MongoDB/Mongoose schema - to embed or not?

I am working on two different projects right now and I encountered the same dilemma in both. I have some documents that probably should be embedded in another document, but in both cases that is causing me a headache.

Project 1 - some sort of discussion forum. I have posts and comments on those posts. I thought it would make sense to embed the comments in the post document, but I ran into problems when I tried getting a list of all the comments made by a user. It probably wouldn’t be a very frequent request (not as frequent as getting all the comments for a post), but it seemed nearly impossible. I ended up de-embedding the posts and doing a .populate(‘comments’) when loading a post. It works, but I am worried that it might eventually become too slow.

Project 2 - The voting app. I embedded the options inside the survey. I really don’t see a case where I would need the options outside of the context of the survey. So embedding would make sense, right? Now I am trying to make a post request to update an option when someone votes. Getting to the embedded option seems overly complicated. Even a request to find the option will return the survey, and then I need to loop through that survey’s options array to get the option. Is that right? Or is there a better way to do this?

Is embedding ever a good idea??

Ok, I actually created my request for the voting app and it wasn’t that bad. I still wish there was a better way to find an embedded document by its id, but I guess that’s not how MongoDB works.

I am still wondering about the other project. Should I embed comments or not?

I’m having a bit of trouble picturing what you mean :slight_smile: Could you post a code example?

My voting app db entries look like this:

{
    "_id": {
        "$oid": "57beee75e69a4e06686fb7de"
    },
    "poll": "Who is your favourite superhero?",
    "creator": "email@example.com",
    "createdTime": "2016-08-25T13:10:33.113Z",
    "options": [
        "Spiderman",
        "Batman",
        "Black Widow"
    ],
    "voteCount": [
        0,
        1,
        2
    ],
    "voters": [
        "email@example.com",
        "email2@example.com",
        "email3@example.com"
    ]
}

So it’s pretty flat…most of the internal logic relies on array indicies and array lengths :slight_smile:

This is a pretty hacky approach, I suspect, and probably doesn’t scale that well…

for my voting app. Not as flat as yours… I still don’t have a good grasp of how to flatten things.
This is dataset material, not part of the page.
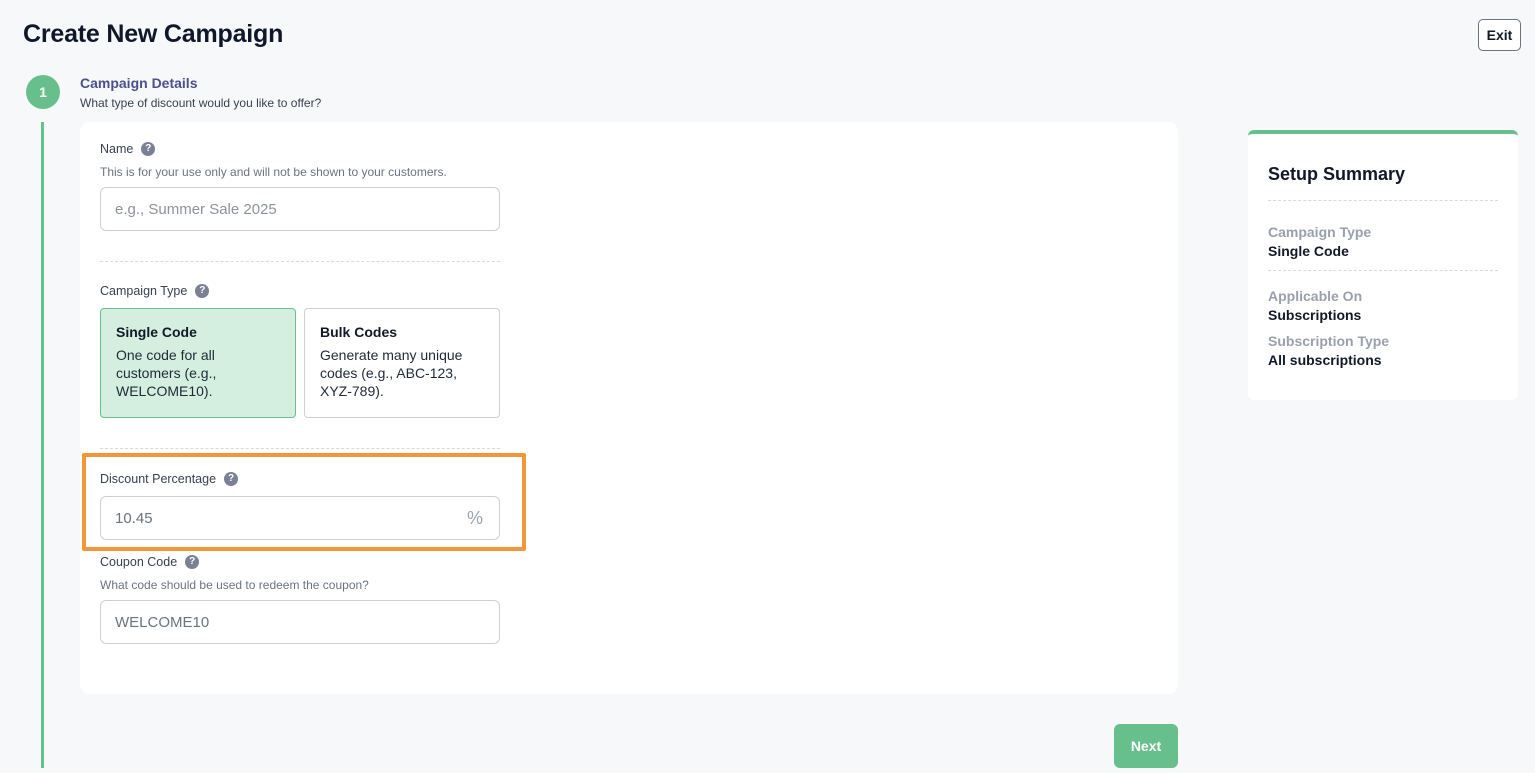 The width and height of the screenshot is (1535, 773). Describe the element at coordinates (1337, 174) in the screenshot. I see `summary-title: Setup Summary` at that location.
var SurveySchema = mongoose.Schema({
  title:{
    type:String,
    required:true,
    trim:true,
    minlength:1
  },
  _creator:{
    required: true,
    type: mongoose.Schema.Types.ObjectId
  },
  options:[
    {
      text:{
        type:String,
        required: true,
        trim: true,
        minlength:1
      },
      count:{
        type:Number,
        required: true,
        default: 0
      }
    }
  ],
  contributors:[
    {
      type: mongoose.Schema.Types.ObjectId
    }
  ],
  endDate: {
    type: Date
  }
})

I was actually able to make this work and update the embedded document.

The main problem I have now is with my forum application (actually a code review application). It has code documents, and those documents have comments.

Here is what my embedded schema looks like:

Code = {
  _id: ID object,
  author: ID object,
  tags:[Strings],
  date_submitted: Number,
  date_edited: Number,
  date_commented: Number,
  open_for_review: Boolean,
  text:{ 'The content of this object will depend on the code editor tool we use' },
  comments: [
    {
      _id: ID object,
      author: ID object,
      date_submitted: Number,
      date_edited: Number,
      text:String (or object?),
      is_general: Boolean,
      position:{'Object: required for inline comments. For general comments, should be null'},
    }
    ]
}

The problem I have with this one is when I try to generate a list of all the comments created by a user.

I actually removed the embedding and just have a list of ids in the comments array. It makes my requests simpler, but I am worried that if I end up with a lot of comments, loading a code document with all its comments will be really slow.

Is that clearer?

If I’m getting your question right, you’re looking for a better way to access comments for a particular user.

As you scale your app, this would become tricky with your current model because you would have to search through every “code review” document to find comments by user and then display the results. If you have N documents and each document has M comments, you would be querying with N * M.

What if instead you saved comments on your user model? This would duplicate the data on the user object, but would save processing time. Say you had an array of comments attached to each user instance and push to that array with each post. You can store a unique ID or link on each comment so users can click on the comments and go straight to the appropriate thread. So in your POST request to your server, you would have an additional step where the data gets saved to the user. The result is that it would be easier, faster to pull user comments.

One other thing you might look into is using Mongoose population which may be helpful here where you have this relationship between comments, projects, and users. With “ref” you can for example reference the user model from within a “code review” model. Then when you query your DB, you can use the populate method to query documents from one collection that also contain data from another collection. It takes awhile to get your head wrapped around it (I’m still learning as well) but a pretty cool feature. http://mongoosejs.com/docs/populate.html

Hope this helps, let me know if you have questions!